Second was another attempt to scrap extra duty allowances in the Health sector. The result was disastrously pathetic. The junior doctors went on strike and the nurses and other paramedics threatened strike action. The government caved in within 48 hours.
Third, instead of mustering the necessary political will to increase the prices of petroleum products as demanded by the IMF, the government has been skirting the issue, giving reasons after reasons and through official after official, the latest being the “geek-like” Governor of the Bank of Ghana, trying to explain to an increasing sceptical country why they are not able to increase the prices.
Fourth, as for the VAT, until the IMF Aide Memoire put it down in black and white for the first time, the government had refused to admit that it had decided on an increase in the VAT rate, and when “Ghana Palaver” in its review of that budget revealed that the “Other Revenue Measures” budget line in that budget represented the VAT rate increase, this paper was nearly visited with fire and brimstone by government apologists.
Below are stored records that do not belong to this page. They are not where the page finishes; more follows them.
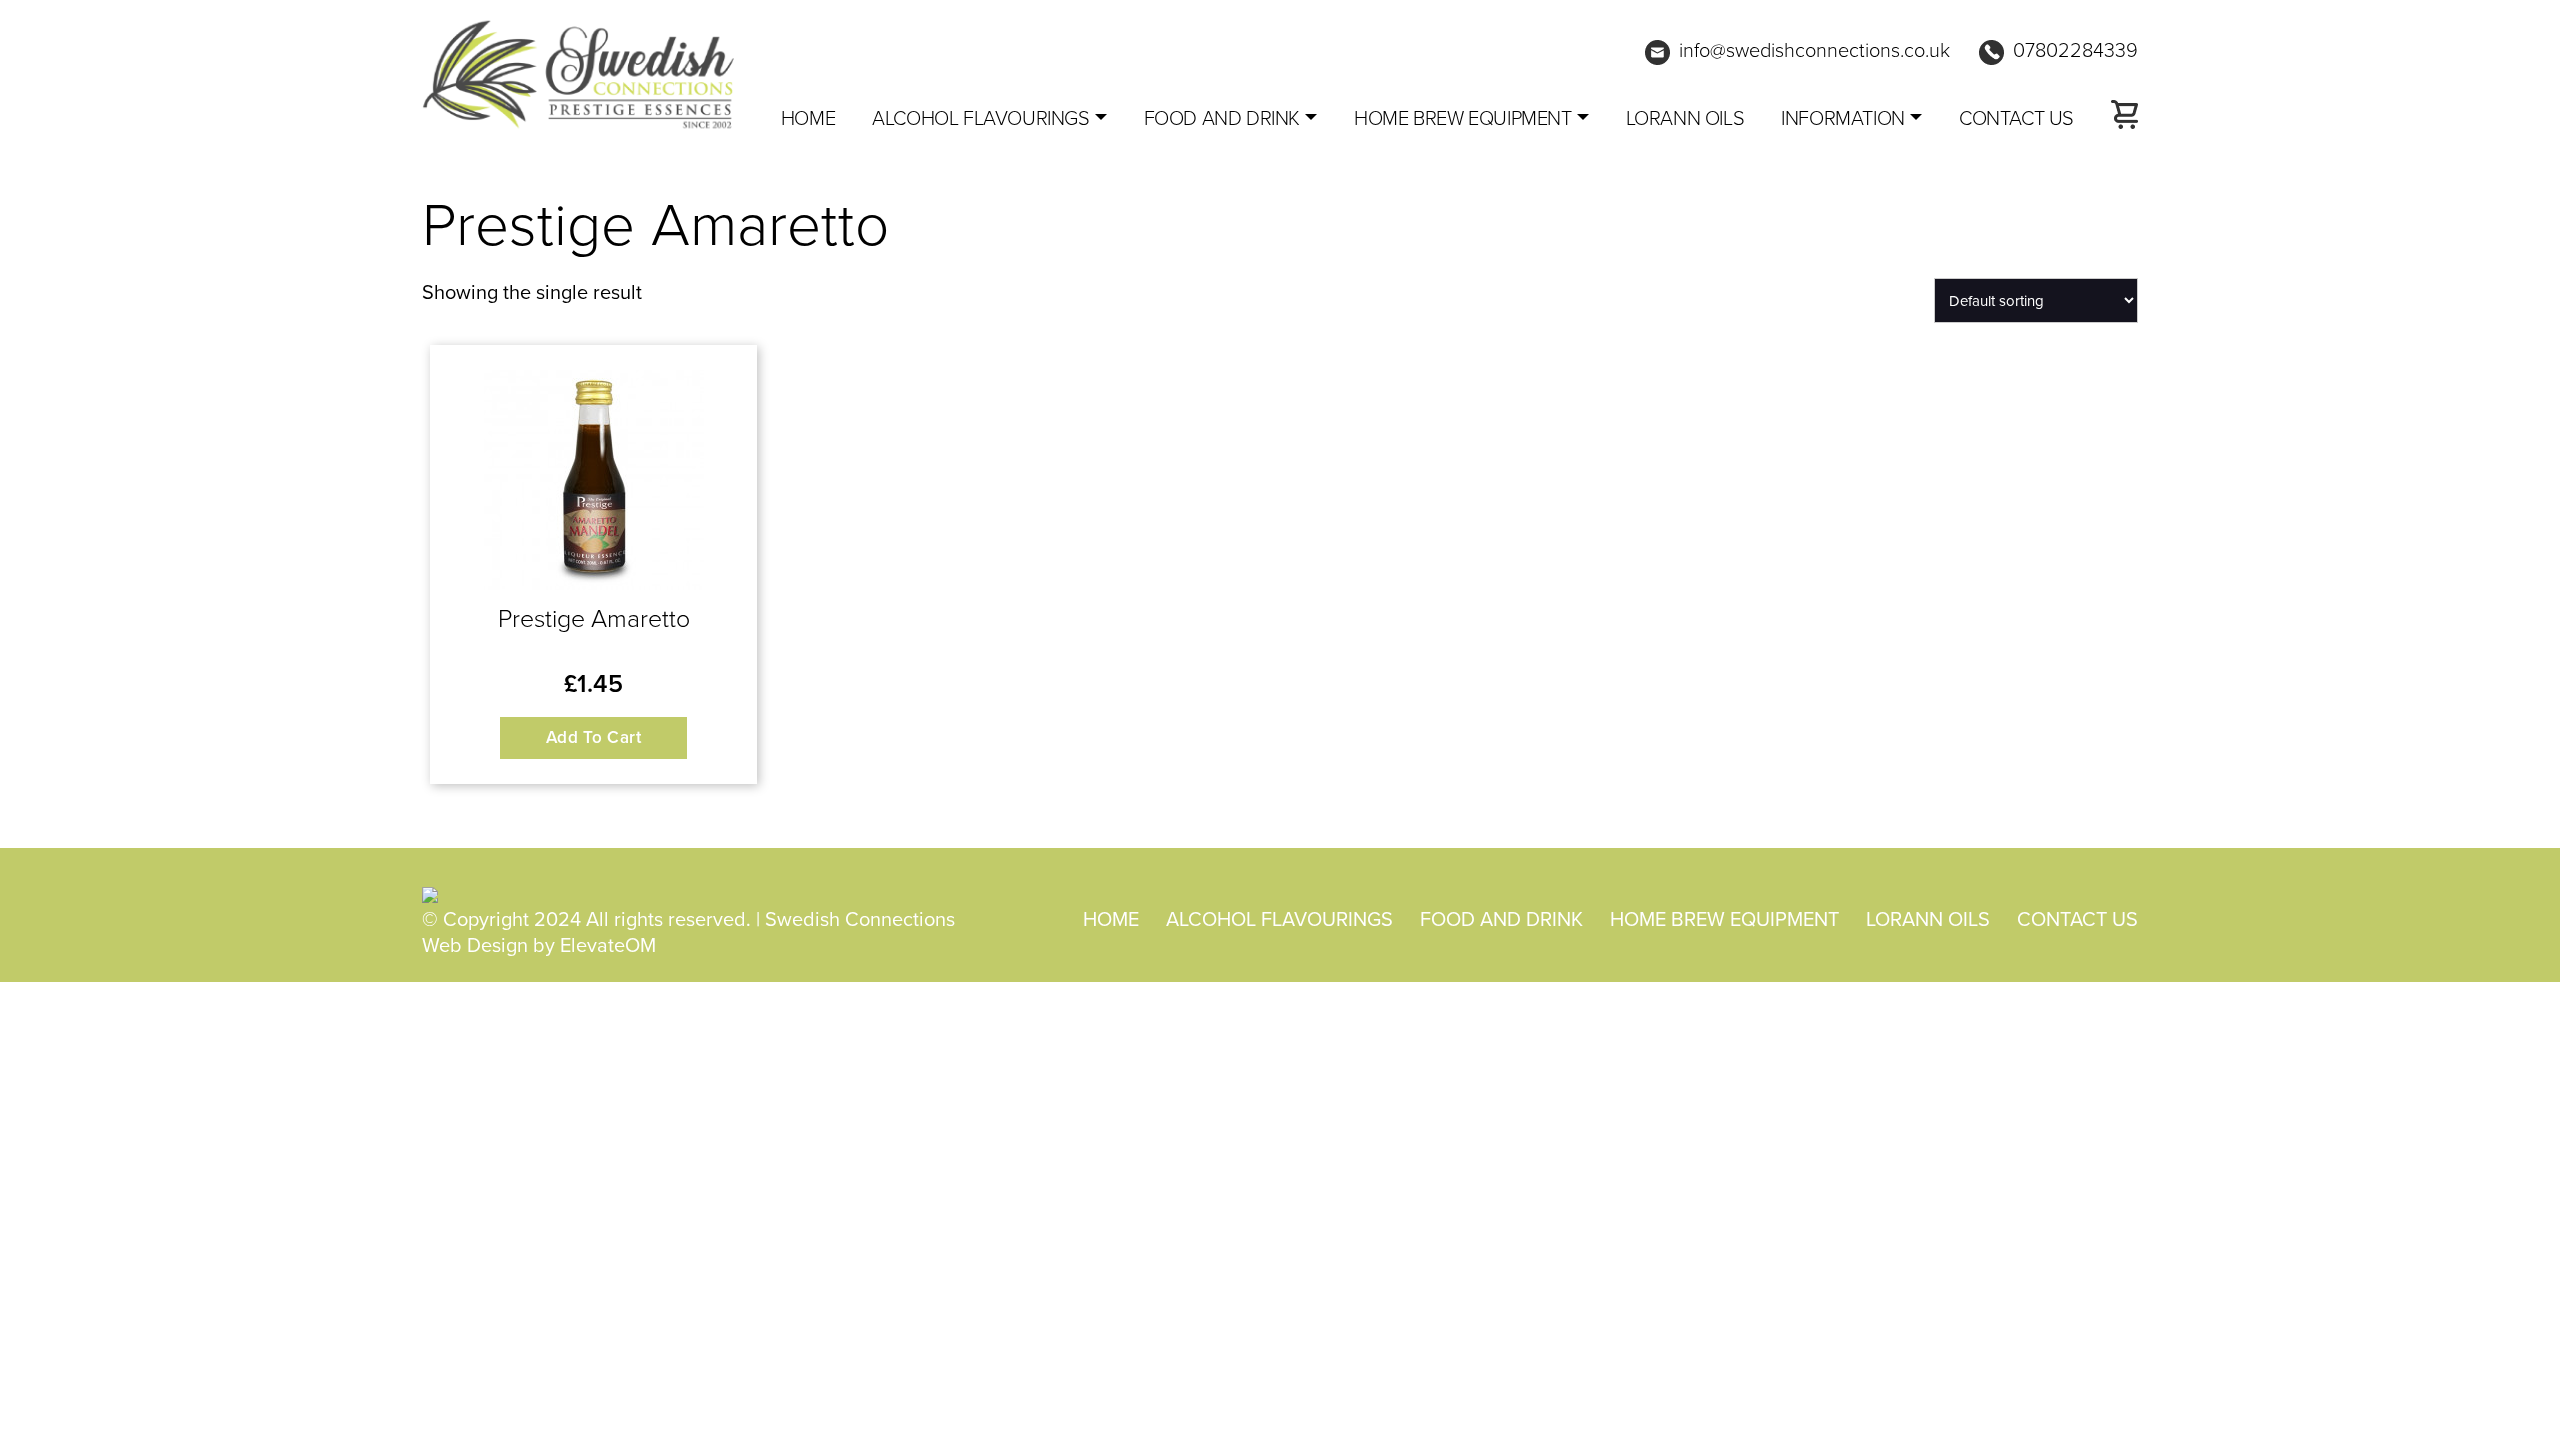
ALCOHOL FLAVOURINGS (980, 117)
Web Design (475, 944)
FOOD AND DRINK (1222, 117)
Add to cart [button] (594, 737)
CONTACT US (2016, 117)
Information (1843, 117)
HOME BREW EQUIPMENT (1462, 117)
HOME (1111, 918)
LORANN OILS (1685, 117)
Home (808, 117)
Fifth, instead of the government taking over TOR’s debt as ordered by the IMF and raising revenue to absorb it, the President rather appealed to the European Union to “bail us out” of the TOR debt which has been accumulated from petroleum products that we ourselves have already consumed, as if somebody owes us a living.
Sixth, it is clear from the IMF demands why the government forced the SSNIT to purchase 280bn worth of the CPC shares, a transaction which the hapless transaction SSNIT on its own volition.
Clearly, the government’s “honeymoon period” with the Bretton Woods institutions is over. With the humbug “IFC” phantom $1bn loan also now over, observers await with the trepidation the kind of budget to be presented by Finance Minister, Yaw Osafo-Maafo.